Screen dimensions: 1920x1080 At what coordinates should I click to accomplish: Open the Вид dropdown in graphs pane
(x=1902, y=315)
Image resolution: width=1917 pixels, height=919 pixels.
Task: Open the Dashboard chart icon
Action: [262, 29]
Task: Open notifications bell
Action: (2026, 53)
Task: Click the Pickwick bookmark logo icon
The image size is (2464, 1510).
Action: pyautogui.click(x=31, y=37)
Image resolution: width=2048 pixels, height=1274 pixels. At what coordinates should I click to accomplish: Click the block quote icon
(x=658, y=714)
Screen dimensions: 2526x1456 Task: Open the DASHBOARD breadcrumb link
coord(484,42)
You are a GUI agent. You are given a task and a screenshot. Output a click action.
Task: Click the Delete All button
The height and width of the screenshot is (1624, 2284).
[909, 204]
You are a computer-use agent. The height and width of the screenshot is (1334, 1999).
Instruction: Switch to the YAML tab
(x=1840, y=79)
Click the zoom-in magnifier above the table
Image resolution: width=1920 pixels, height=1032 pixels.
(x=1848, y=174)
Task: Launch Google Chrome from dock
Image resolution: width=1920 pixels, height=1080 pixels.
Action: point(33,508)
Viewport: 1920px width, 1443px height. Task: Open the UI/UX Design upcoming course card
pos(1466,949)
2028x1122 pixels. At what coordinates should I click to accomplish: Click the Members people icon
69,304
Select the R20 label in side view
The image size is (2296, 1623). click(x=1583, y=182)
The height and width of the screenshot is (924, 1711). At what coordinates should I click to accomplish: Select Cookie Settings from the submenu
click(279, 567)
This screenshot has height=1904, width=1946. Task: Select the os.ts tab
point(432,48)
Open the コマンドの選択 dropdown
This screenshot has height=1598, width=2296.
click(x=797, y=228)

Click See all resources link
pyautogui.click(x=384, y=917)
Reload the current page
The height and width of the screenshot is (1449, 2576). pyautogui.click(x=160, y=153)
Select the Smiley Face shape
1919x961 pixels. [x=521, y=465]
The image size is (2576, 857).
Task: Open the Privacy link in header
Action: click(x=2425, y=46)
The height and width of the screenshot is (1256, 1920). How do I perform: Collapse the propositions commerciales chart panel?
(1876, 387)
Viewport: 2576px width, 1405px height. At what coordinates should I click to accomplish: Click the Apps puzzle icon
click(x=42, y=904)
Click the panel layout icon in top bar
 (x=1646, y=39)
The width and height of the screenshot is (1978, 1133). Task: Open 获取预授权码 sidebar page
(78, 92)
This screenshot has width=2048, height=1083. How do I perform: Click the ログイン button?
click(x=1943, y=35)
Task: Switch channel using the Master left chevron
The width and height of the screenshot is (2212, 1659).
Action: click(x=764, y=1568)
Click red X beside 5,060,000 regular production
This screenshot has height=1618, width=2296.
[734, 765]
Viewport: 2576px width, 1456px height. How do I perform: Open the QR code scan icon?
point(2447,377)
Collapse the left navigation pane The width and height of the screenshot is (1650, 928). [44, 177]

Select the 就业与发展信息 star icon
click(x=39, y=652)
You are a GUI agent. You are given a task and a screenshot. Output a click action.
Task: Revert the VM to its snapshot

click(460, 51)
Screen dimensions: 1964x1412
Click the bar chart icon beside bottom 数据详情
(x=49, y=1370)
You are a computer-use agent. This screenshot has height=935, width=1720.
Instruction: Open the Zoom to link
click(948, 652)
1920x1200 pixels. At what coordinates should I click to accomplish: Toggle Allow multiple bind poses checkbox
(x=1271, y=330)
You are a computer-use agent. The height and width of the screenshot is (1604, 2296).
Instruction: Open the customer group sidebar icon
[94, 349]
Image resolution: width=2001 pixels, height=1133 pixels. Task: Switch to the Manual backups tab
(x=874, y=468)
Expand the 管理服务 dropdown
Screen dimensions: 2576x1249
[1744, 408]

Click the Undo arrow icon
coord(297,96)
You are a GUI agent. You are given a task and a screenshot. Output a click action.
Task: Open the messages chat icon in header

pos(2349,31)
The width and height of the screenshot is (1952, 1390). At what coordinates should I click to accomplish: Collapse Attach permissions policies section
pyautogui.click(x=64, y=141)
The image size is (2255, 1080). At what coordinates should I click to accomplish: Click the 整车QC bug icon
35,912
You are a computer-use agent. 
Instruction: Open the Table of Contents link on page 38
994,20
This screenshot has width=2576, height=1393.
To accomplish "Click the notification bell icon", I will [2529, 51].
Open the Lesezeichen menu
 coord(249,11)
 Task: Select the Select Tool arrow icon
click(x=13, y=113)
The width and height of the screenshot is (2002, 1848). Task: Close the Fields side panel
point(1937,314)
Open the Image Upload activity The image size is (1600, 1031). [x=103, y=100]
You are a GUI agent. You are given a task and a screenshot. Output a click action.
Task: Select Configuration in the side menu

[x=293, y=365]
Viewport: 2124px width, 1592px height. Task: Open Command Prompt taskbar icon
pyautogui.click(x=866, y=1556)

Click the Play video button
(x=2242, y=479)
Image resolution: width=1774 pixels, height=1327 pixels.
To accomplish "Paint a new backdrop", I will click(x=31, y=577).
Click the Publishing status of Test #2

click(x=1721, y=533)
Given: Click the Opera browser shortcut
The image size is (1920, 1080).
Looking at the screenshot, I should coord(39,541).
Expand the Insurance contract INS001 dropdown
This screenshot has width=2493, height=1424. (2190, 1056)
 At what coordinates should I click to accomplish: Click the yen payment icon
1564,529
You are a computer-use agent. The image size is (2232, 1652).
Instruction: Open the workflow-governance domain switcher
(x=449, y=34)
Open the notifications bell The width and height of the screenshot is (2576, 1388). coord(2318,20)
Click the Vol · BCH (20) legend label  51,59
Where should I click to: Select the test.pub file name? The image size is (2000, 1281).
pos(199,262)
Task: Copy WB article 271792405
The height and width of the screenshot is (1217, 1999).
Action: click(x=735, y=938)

--- TASK STATEMENT ---
Every line in the records that holds the word "will" should be copied into the answer.

--- RESULT FOR THIS TASK ---
To accomplish "Click the notification bell icon", I will [2529, 51].
To accomplish "Paint a new backdrop", I will click(x=31, y=577).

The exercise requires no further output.